> **Task prompt**
Your job is to reproduce all of the data exactly.

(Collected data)
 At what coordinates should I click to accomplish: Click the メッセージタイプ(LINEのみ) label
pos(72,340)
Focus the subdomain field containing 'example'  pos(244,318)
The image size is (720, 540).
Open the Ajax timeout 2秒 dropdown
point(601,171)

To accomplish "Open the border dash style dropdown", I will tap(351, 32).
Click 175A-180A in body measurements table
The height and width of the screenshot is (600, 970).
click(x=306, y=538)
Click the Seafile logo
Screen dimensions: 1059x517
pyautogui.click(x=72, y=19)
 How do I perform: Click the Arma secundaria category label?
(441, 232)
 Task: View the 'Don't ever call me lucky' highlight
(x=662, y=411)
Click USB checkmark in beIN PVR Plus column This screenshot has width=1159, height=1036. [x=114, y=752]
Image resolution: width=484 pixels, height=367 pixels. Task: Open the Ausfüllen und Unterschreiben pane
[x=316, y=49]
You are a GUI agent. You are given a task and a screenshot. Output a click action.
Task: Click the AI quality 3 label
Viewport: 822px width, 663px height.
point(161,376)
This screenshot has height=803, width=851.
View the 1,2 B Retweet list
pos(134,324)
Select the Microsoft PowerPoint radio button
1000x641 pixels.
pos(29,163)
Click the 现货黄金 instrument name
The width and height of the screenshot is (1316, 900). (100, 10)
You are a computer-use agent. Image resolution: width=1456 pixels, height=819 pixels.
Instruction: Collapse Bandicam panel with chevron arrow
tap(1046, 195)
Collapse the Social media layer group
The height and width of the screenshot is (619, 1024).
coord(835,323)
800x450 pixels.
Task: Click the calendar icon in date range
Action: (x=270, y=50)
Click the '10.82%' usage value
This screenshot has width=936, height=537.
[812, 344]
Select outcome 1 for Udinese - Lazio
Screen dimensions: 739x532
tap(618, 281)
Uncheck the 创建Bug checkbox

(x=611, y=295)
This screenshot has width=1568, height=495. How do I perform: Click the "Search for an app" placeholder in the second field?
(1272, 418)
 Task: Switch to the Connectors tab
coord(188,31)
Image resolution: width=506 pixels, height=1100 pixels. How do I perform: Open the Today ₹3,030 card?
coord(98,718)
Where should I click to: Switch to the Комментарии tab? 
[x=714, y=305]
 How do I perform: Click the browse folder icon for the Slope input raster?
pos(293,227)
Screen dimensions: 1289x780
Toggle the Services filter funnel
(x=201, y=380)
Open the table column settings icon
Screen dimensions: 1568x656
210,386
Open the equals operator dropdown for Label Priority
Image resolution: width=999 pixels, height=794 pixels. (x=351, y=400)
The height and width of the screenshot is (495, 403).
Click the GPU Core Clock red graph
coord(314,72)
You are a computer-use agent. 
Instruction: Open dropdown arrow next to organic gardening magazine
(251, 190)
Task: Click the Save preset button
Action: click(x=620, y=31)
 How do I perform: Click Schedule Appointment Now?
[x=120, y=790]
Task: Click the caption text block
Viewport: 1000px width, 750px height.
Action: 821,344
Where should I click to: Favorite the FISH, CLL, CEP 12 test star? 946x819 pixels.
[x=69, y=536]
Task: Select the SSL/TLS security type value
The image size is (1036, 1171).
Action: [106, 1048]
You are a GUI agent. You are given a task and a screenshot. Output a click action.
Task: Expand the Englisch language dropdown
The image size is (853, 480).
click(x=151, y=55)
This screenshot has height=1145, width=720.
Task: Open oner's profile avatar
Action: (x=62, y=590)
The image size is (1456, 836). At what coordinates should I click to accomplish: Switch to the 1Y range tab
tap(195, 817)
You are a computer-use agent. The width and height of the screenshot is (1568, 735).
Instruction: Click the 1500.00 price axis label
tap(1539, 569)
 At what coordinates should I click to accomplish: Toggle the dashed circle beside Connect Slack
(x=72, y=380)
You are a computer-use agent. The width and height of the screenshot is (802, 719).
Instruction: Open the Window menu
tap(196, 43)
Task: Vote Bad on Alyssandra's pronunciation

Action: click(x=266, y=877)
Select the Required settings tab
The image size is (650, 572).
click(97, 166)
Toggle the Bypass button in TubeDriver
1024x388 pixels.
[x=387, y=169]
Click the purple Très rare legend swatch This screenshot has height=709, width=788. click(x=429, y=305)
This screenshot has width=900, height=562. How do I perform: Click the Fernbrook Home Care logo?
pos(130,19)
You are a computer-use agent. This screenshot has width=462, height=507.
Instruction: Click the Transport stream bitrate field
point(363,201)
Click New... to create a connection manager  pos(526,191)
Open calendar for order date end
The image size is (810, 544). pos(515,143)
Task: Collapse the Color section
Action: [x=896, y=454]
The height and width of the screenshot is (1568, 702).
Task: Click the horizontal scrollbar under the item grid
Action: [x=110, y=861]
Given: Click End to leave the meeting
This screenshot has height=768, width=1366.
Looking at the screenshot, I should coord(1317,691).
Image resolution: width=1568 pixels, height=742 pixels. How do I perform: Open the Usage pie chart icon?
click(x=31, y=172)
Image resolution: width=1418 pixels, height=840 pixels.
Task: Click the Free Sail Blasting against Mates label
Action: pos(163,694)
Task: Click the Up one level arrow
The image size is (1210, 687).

> **Answer below**
 At what coordinates should I click to accomplish: Click the メッセージタイプ(LINEのみ) label
pos(72,340)
Focus the subdomain field containing 'example'  pos(244,318)
The image size is (720, 540).
Open the Ajax timeout 2秒 dropdown
point(601,171)

To accomplish "Open the border dash style dropdown", I will tap(351, 32).
Click 175A-180A in body measurements table
The height and width of the screenshot is (600, 970).
click(x=306, y=538)
Click the Seafile logo
Screen dimensions: 1059x517
pyautogui.click(x=72, y=19)
 How do I perform: Click the Arma secundaria category label?
(441, 232)
 Task: View the 'Don't ever call me lucky' highlight
(x=662, y=411)
Click USB checkmark in beIN PVR Plus column This screenshot has width=1159, height=1036. [x=114, y=752]
Image resolution: width=484 pixels, height=367 pixels. Task: Open the Ausfüllen und Unterschreiben pane
[x=316, y=49]
You are a GUI agent. You are given a task and a screenshot. Output a click action.
Task: Click the AI quality 3 label
Viewport: 822px width, 663px height.
point(161,376)
This screenshot has height=803, width=851.
View the 1,2 B Retweet list
pos(134,324)
Select the Microsoft PowerPoint radio button
1000x641 pixels.
pos(29,163)
Click the 现货黄金 instrument name
The width and height of the screenshot is (1316, 900). (100, 10)
You are a computer-use agent. Image resolution: width=1456 pixels, height=819 pixels.
Instruction: Collapse Bandicam panel with chevron arrow
tap(1046, 195)
Collapse the Social media layer group
The height and width of the screenshot is (619, 1024).
coord(835,323)
800x450 pixels.
Task: Click the calendar icon in date range
Action: (x=270, y=50)
Click the '10.82%' usage value
This screenshot has width=936, height=537.
[812, 344]
Select outcome 1 for Udinese - Lazio
Screen dimensions: 739x532
tap(618, 281)
Uncheck the 创建Bug checkbox

(x=611, y=295)
This screenshot has width=1568, height=495. How do I perform: Click the "Search for an app" placeholder in the second field?
(1272, 418)
 Task: Switch to the Connectors tab
coord(188,31)
Image resolution: width=506 pixels, height=1100 pixels. How do I perform: Open the Today ₹3,030 card?
coord(98,718)
Where should I click to: Switch to the Комментарии tab? 
[x=714, y=305]
 How do I perform: Click the browse folder icon for the Slope input raster?
pos(293,227)
Screen dimensions: 1289x780
Toggle the Services filter funnel
(x=201, y=380)
Open the table column settings icon
Screen dimensions: 1568x656
210,386
Open the equals operator dropdown for Label Priority
Image resolution: width=999 pixels, height=794 pixels. (x=351, y=400)
The height and width of the screenshot is (495, 403).
Click the GPU Core Clock red graph
coord(314,72)
You are a computer-use agent. 
Instruction: Open dropdown arrow next to organic gardening magazine
(251, 190)
Task: Click the Save preset button
Action: click(x=620, y=31)
 How do I perform: Click Schedule Appointment Now?
[x=120, y=790]
Task: Click the caption text block
Viewport: 1000px width, 750px height.
Action: 821,344
Where should I click to: Favorite the FISH, CLL, CEP 12 test star? 946x819 pixels.
[x=69, y=536]
Task: Select the SSL/TLS security type value
The image size is (1036, 1171).
Action: [106, 1048]
You are a GUI agent. You are given a task and a screenshot. Output a click action.
Task: Expand the Englisch language dropdown
The image size is (853, 480).
click(x=151, y=55)
This screenshot has height=1145, width=720.
Task: Open oner's profile avatar
Action: (x=62, y=590)
The image size is (1456, 836). At what coordinates should I click to accomplish: Switch to the 1Y range tab
tap(195, 817)
You are a computer-use agent. The width and height of the screenshot is (1568, 735).
Instruction: Click the 1500.00 price axis label
tap(1539, 569)
 At what coordinates should I click to accomplish: Toggle the dashed circle beside Connect Slack
(x=72, y=380)
You are a computer-use agent. The width and height of the screenshot is (802, 719).
Instruction: Open the Window menu
tap(196, 43)
Task: Vote Bad on Alyssandra's pronunciation

Action: click(x=266, y=877)
Select the Required settings tab
The image size is (650, 572).
click(97, 166)
Toggle the Bypass button in TubeDriver
1024x388 pixels.
[x=387, y=169]
Click the purple Très rare legend swatch This screenshot has height=709, width=788. click(x=429, y=305)
This screenshot has width=900, height=562. How do I perform: Click the Fernbrook Home Care logo?
pos(130,19)
You are a computer-use agent. This screenshot has width=462, height=507.
Instruction: Click the Transport stream bitrate field
point(363,201)
Click New... to create a connection manager  pos(526,191)
Open calendar for order date end
The image size is (810, 544). pos(515,143)
Task: Collapse the Color section
Action: [x=896, y=454]
The height and width of the screenshot is (1568, 702).
Task: Click the horizontal scrollbar under the item grid
Action: [x=110, y=861]
Given: Click End to leave the meeting
This screenshot has height=768, width=1366.
Looking at the screenshot, I should coord(1317,691).
Image resolution: width=1568 pixels, height=742 pixels. How do I perform: Open the Usage pie chart icon?
click(x=31, y=172)
Image resolution: width=1418 pixels, height=840 pixels.
Task: Click the Free Sail Blasting against Mates label
Action: pos(163,694)
Task: Click the Up one level arrow
The image size is (1210, 687).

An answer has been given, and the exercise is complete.